= Stored data =

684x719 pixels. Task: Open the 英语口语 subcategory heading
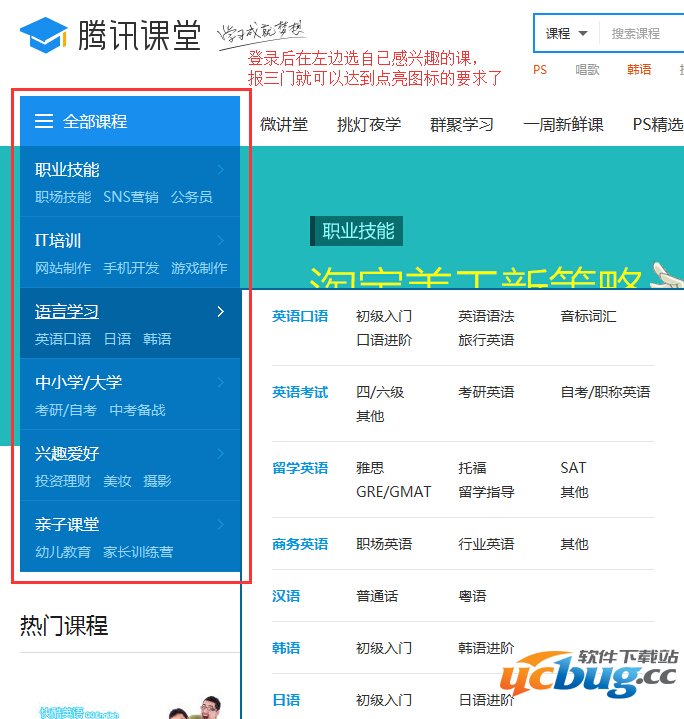click(300, 316)
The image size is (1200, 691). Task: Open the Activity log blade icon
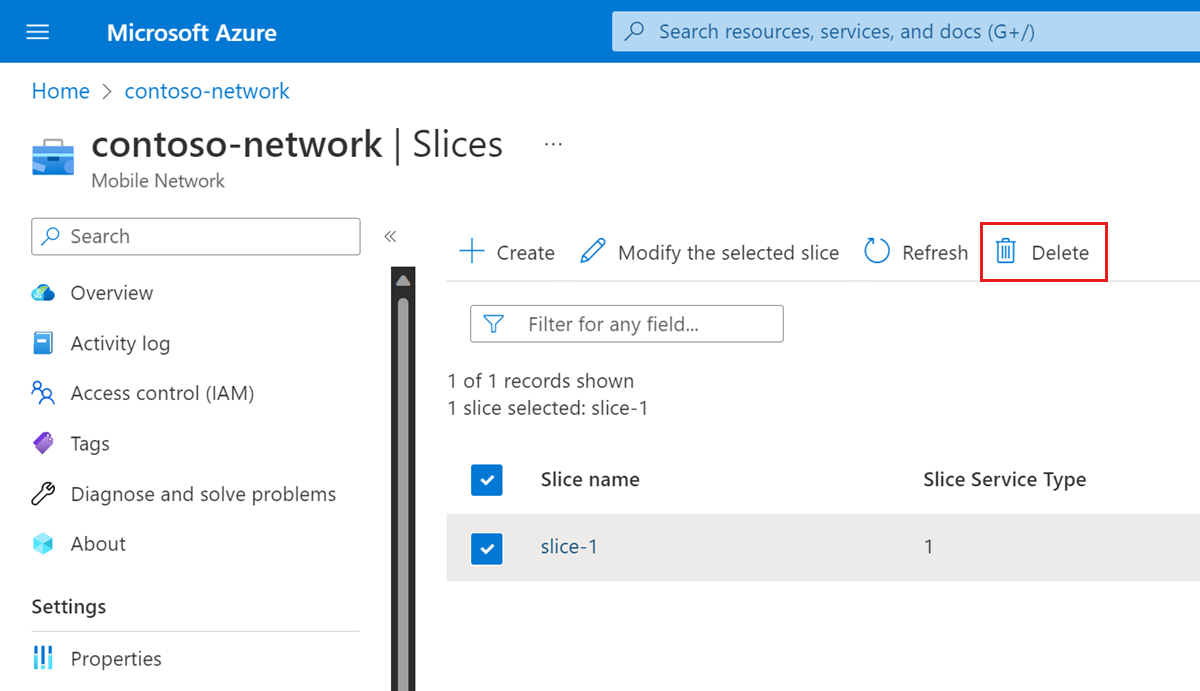coord(42,343)
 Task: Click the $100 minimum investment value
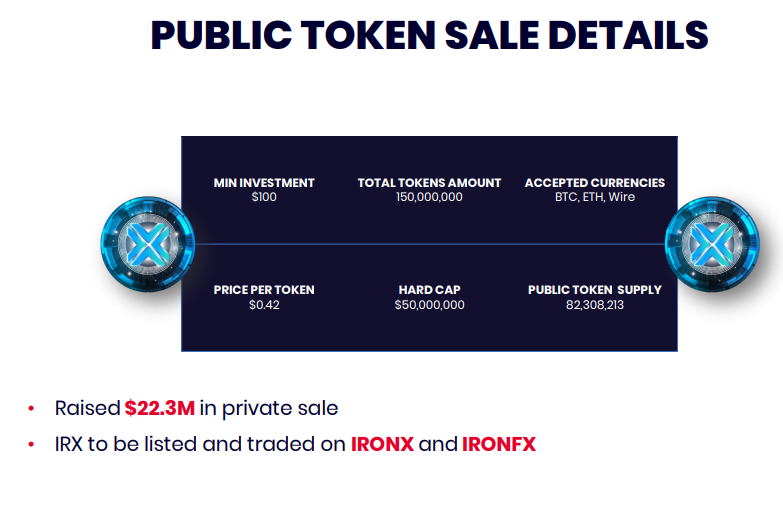click(264, 197)
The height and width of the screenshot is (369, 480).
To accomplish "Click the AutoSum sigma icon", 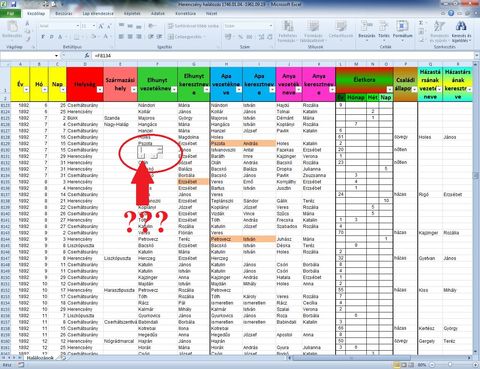I will coord(421,23).
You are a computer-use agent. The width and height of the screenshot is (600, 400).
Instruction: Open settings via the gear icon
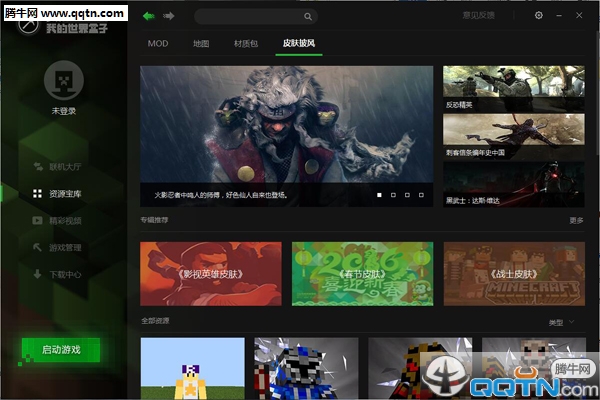[539, 16]
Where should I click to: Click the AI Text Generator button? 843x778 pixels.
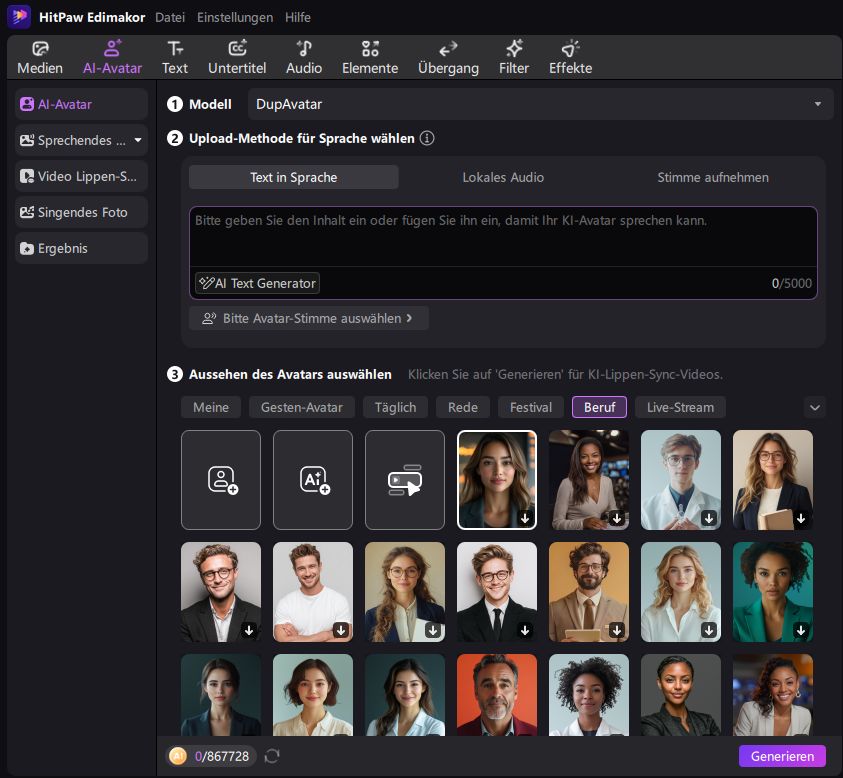click(257, 283)
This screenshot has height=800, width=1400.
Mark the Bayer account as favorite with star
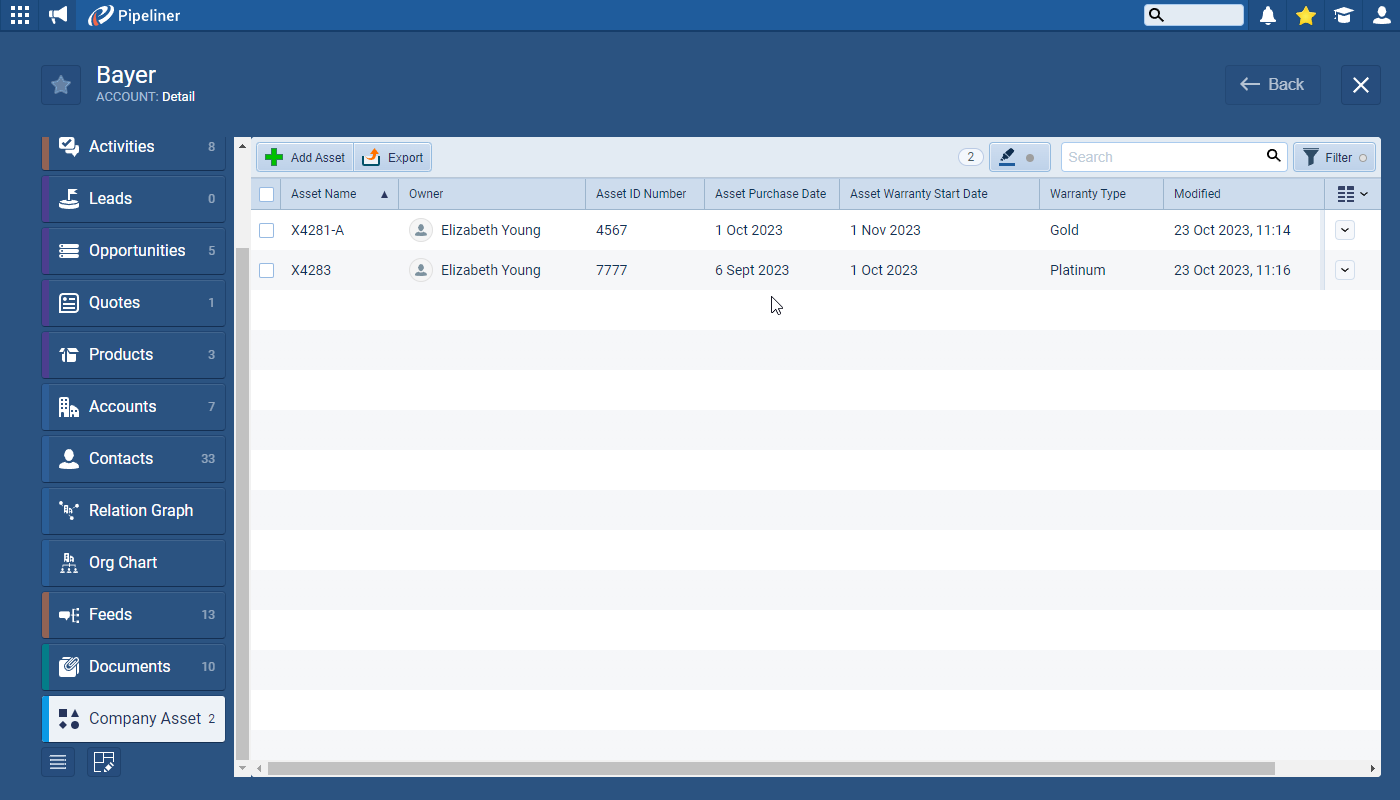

= TASK =
For the word "width", how many lines in the records above contain it? Answer with the number and nothing else.

= EXERCISE RESPONSE =
3